Original comment by gche...@gmail.com on 4 Jan 2013 at 1:28

GoogleCodeExporter commented 9 years ago
No, I was not saying that sites were monomorphic. I noticed that some 
haplotypes were "monomorphic" - several instances of haplotypes with just 0 or 
1 (at least very long stretches). I am attaching screenshots of haplotype.txt 
file (in ms format) where you can clearly see the differences, while the call 
was the same, just version of macs and msformatter are different.

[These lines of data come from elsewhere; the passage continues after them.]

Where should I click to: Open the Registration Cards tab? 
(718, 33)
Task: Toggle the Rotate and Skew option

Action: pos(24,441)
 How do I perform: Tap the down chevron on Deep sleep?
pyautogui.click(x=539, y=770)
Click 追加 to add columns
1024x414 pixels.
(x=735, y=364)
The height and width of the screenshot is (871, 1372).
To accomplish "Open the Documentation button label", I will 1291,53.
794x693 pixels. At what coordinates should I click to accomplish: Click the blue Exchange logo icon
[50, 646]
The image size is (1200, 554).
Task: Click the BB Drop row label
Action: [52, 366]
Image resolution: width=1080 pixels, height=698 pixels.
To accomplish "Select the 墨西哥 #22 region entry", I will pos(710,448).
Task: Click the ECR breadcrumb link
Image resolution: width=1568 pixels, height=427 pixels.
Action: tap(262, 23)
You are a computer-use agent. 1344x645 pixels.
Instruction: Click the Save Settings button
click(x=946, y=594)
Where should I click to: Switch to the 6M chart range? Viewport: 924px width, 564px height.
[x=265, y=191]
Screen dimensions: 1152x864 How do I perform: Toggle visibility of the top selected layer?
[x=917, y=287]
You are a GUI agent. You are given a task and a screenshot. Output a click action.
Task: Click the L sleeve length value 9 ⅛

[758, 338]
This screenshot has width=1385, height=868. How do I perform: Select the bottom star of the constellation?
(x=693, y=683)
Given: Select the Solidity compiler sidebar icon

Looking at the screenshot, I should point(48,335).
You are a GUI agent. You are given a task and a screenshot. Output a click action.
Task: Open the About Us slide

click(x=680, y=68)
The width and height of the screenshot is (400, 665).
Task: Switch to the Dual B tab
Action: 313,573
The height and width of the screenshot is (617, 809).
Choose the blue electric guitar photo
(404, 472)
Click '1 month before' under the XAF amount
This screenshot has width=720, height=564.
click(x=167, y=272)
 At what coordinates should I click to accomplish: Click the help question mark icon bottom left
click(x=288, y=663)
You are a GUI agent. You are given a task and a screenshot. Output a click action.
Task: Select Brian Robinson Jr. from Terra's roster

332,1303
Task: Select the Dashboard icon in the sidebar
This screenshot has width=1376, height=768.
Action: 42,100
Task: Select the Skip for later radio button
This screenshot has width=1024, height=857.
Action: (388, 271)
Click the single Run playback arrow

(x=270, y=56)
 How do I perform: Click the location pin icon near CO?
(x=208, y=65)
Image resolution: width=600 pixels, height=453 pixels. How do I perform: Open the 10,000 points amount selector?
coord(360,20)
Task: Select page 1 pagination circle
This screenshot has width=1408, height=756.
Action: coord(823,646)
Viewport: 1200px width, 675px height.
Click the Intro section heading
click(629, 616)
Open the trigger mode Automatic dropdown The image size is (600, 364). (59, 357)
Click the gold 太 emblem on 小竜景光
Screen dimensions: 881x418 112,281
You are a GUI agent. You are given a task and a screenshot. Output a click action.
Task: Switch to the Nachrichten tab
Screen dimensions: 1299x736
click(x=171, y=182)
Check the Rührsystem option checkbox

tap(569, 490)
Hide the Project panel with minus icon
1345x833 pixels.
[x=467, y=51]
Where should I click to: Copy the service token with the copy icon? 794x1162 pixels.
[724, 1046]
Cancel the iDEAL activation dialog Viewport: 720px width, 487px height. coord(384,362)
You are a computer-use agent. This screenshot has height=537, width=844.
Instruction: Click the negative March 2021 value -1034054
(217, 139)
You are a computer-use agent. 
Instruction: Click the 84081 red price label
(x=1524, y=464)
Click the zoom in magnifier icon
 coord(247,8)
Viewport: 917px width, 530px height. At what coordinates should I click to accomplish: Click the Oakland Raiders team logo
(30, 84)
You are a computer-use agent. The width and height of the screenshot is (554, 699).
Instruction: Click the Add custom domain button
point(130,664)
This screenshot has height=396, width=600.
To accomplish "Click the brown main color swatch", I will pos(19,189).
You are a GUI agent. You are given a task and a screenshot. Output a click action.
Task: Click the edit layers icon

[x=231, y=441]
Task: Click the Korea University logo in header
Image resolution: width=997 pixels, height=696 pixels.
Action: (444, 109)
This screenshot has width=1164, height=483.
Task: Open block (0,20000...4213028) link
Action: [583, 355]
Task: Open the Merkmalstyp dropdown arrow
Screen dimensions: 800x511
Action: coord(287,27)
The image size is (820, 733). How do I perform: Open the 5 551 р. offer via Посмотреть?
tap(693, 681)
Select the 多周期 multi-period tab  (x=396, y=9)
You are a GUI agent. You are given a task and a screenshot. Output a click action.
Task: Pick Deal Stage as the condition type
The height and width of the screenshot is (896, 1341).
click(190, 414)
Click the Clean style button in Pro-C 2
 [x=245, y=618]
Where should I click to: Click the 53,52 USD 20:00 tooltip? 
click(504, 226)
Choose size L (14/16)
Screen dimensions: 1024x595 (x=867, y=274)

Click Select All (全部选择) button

If you check allele frequencies (=mean of allele codes for each site) from the 
new and old version you will see huge difference as well - shown in initial 
post. 

Original comment by gregor.g...@gmail.com on 4 Jan 2013 at 1:51

Attachments:

GoogleCodeExporter commented 9 years ago
look at the last diff under change log for msformat.cpp
http://code.google.com/p/macs/source/browse/trunk/msformat.cpp
and check out latest to see if this fixes it

Original comment by gche...@gmail.com on 4 Jan 2013 at 1:56

GoogleCodeExporter commented 9 years ago
Yes, now things look ok! Attached is a plot of allele frequencies (y axis) over 
sites (x axis).

Thanks!!!

Original comment by gregor.g...@gmail.com on 4 Jan 2013 at 2:03

Attachments:

GoogleCodeExporter commented 9 years ago
great thanks for pointing this bug out.

Original comment by gche...@gmail.com on 4 Jan 2013 at 2:04